We have a form the Dr. must sign.  It includes the unit number/numbers, the Dr.s signature time and date, the tech involved signature time and date.  if the unit is O negative or type specific.  (We try to give type specific if possible and limit uncrossmatched blood to 2 units.. try)  We are a small rural hospital.  The ER calls the request to us.  on a rare occasion surgery will request emergency release blood.  same thing they call us.

Edited by milesd3

comment_87558

MTP and Emergency release is a verbal phone call to the blood bank with a signed form during the event.  Routines need an order faxed from the provider or orders placed into Epic.  Happy New Year! 

comment_87584

We accept verbal requests but should be followed by an order for emergency released (RBC, WB or plasma) placed in Epic. We issue blood with a triplicate form and require a physician's signature and a copy returned to the Blood Bank.  The form documents the units that were issued, product type, attestation statement, diagnosis, and issue information including a visual inspection of the product, person picking up the product, date/time for issue and the employee ID of the person issuing the product(s)

comment_87586

In our 25 bed critical access hospital, uncrossmatched blood orders are always verbal to the Blood Bank and all LIS entries are made by the Blood Bank Tech thereafter.  If the patient is registered (true name or John Doe), we perform the Emergency Release Routine in Meditech (otherwise we resort to paper back up procedures).  This routine assigns the unit to the patient, and allows us to choose whether or not to add to a specimen in use or create a new specimen order.  This same screen documents the issue of the unit to the patient.  An Issue/Transfusion card prints and is attached to the unit. A Practitioner's request for uncrossmatched blood form is filled out.  The unit is delivered to the care area by the Tech but not handed to the nurse until a provider signs the request form.  A nurse can sign but the provider must countersign when time permits.
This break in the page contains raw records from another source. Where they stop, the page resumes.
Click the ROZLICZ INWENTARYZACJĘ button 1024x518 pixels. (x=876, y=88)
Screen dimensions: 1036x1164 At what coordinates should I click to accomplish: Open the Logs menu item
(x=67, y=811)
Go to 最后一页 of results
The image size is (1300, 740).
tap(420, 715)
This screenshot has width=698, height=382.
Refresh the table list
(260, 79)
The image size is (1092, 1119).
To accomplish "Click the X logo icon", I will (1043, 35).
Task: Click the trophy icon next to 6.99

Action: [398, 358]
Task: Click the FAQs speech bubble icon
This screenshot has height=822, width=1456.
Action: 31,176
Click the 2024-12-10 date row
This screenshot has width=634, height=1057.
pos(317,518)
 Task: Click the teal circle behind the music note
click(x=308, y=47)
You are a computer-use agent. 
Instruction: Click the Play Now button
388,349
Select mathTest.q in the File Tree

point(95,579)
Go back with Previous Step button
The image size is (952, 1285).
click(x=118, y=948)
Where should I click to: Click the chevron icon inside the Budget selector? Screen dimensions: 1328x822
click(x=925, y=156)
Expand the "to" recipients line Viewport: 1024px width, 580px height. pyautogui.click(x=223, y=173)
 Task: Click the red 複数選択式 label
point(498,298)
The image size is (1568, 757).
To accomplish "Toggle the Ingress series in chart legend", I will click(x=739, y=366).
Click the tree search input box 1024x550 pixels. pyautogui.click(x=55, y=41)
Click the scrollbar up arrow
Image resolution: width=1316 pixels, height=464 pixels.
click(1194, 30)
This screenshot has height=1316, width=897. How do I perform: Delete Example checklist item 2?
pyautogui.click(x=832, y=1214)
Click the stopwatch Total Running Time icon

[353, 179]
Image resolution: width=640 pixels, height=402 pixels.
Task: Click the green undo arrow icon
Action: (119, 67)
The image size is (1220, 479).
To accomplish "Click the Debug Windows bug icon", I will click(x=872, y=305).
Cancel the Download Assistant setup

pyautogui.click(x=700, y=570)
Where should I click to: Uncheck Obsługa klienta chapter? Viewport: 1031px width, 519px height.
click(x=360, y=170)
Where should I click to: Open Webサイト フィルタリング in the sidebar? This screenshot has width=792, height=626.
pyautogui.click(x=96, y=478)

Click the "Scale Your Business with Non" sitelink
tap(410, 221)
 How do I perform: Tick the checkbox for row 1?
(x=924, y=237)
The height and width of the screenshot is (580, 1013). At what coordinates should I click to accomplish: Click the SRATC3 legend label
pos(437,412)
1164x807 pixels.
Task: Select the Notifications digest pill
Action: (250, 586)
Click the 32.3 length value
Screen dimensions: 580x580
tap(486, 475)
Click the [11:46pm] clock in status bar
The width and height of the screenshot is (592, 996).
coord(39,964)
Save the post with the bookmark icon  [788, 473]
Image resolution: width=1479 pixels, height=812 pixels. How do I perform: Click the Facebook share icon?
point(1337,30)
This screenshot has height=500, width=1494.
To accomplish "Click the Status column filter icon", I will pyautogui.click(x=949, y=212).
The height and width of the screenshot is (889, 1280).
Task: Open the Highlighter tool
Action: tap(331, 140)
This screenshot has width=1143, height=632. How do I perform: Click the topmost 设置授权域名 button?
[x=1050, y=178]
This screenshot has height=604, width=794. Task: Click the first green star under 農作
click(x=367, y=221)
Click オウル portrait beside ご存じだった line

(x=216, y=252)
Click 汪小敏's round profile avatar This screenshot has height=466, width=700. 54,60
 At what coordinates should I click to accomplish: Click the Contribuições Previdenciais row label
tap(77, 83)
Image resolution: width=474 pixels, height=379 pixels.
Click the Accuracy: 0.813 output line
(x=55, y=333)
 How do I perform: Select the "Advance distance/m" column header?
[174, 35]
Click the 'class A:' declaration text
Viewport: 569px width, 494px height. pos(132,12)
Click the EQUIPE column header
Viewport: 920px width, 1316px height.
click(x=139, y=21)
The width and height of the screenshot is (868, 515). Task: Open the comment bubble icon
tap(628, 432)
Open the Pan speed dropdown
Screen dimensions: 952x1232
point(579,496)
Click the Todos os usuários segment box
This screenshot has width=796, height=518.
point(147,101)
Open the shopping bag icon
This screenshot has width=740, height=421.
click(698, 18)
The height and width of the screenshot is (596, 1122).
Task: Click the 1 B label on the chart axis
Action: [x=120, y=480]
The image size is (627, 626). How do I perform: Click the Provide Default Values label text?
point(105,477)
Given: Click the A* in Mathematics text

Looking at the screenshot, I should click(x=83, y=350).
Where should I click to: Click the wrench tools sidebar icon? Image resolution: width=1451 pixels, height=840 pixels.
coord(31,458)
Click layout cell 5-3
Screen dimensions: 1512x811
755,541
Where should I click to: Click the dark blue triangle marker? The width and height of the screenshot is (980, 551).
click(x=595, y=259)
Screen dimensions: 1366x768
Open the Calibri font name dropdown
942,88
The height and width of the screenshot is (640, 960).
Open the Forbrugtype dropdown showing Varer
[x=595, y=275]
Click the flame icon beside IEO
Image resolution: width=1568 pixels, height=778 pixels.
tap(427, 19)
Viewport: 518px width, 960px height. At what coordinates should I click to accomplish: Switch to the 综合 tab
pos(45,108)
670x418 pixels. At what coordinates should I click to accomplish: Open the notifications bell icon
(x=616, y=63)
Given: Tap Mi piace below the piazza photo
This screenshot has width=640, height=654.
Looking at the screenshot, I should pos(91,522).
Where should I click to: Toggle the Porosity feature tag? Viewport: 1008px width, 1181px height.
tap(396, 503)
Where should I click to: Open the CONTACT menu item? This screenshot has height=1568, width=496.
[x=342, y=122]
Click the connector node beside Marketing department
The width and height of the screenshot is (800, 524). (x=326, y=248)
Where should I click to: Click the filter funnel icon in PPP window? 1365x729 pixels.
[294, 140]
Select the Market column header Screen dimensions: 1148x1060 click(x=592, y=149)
This form is immediately brought back to the Lab and additional units can be added to it need be.  The completed form, after review, is scanned into the EMR. The form has space for communicating any antibody history or other special transfusion requirements.

comment_87587

In emergencies, we always accept verbal orders for transfusion.  These should be followed up by a request documented in our electronic medical record, but that's after the fact.  If you have a paper system, then the followup order is documented that way.  There is a regulatory/accreditation requirement, which I consider bureaucratic, obstructive and useless,  that these emergency requests require a signed release from the ordering practitioner, if the transfusion is not fully tested for the recipient.